Pantauan Tribunjatim Network, di salah satu rumah duka, orang tua korban menangis karena anak satu-satunya meninggal dunia dengan cara tragis.
Tangisannya semakin pecah saat ambulans yang membawa jenazah anaknya sampai di rumah. Beberapa keluarga dekat nampak menenangkan.
Baca juga: Jatim Terpopuler: 4 Bocil di Ponorogo Tenggelam di Sungai - Gempa Pacitan Guncang Sejumlah Wilayah
“Setelah selesai dilakukan identifikasi, keempat korban kemudian dibawa ke rumah duka masing-masing untuk disemayamkan,” ungkap Kapolres Ponorogo, AKBP Andin Wisnu Sudibyo, Sabtu (7/2/2026).
AKBP Andin mengatakan bahwa keluarga korban masih shock atau kaget. Hal itu bukan tanpa sebab. Lantaran mereka masing-masing adalah anak tunggal. Sehingga, pihak keluarga belum ada yang bisa ditanyain apapun.
Baca juga: Fakta Pilu 4 Bocil Tenggelam di Ponorogo: Kedalaman Air 140 Cm Lampaui Tinggi Badan Korban
“Kami mendampingi polres dan polsek. Kami bantu proses pemakaman. Intinya kita meringankan lah. Ini murni kecelakaan,” tegas AKBP Andin.
Dia menguak bahwa lokasi tenggelamnya 4 bocil itu sebuah sungai kecil. Namun di tengah-tengah ada sebuah cekungan tempat bertemunya air.

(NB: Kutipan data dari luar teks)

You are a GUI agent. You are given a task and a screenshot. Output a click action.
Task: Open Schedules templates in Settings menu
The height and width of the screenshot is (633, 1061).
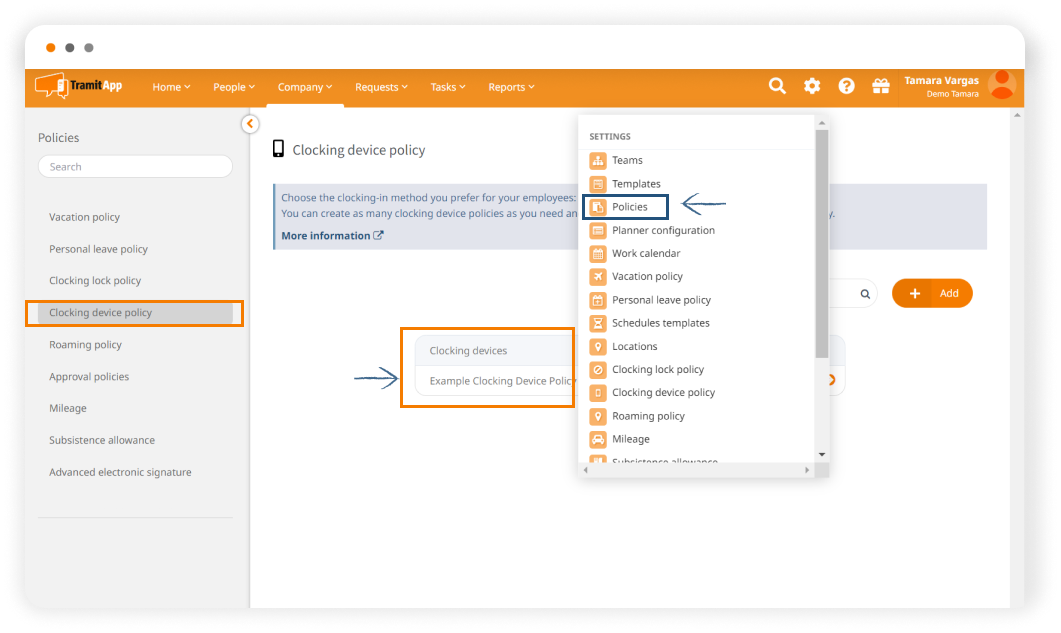tap(660, 323)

“Kedalamamnya air itu setelah kami olah tkp 140 centimeter. Padahal tinggi anak-anak yang menjadi korban itu tadi yang paling tinggi 116 centimeter,” urainya.
Pun keterangan didapat keempat bocil itu baru pertama bermain di lokasi. Mereka, jelas dia, baru sampai rumah dari sekolah kemudian bermain.
“Keempat Orang tua juga tidak menyangka anak-anak mereka main di lokasi. Biasanya di bawah, yang air dangkal tadi lo,” papar AKBP Andin.
Diduga, karena baru pertama, keempat anak tersebut tidak tahu kedalaman air. “Yang menemukan korban itu salah satu orang tua. Keempat-empatnya meninggal dunia di lokasi,” pungkasnya
4 bocil tersebut telah dibawa ke Puskesmas Jambon sesaat setelah kejadian tenggelam. Namun, nyawa keempat bocil tersebut tak tertolong.
Pantauan Tribunjatim Network di Puskesmas Jambon, orang tua menangis histeris ketika mengetahui bahwa keempat anak mereka tewas tenggelam di sungai.
Keempat bocil itu adalah JN (7), AP (4), SK (4) dan Alwi (4) . Adalah 3 perempuan dan 1 laki-laki. Yang membawa 4 bocil ke Puskesmas Jambon adalah orang tuanya.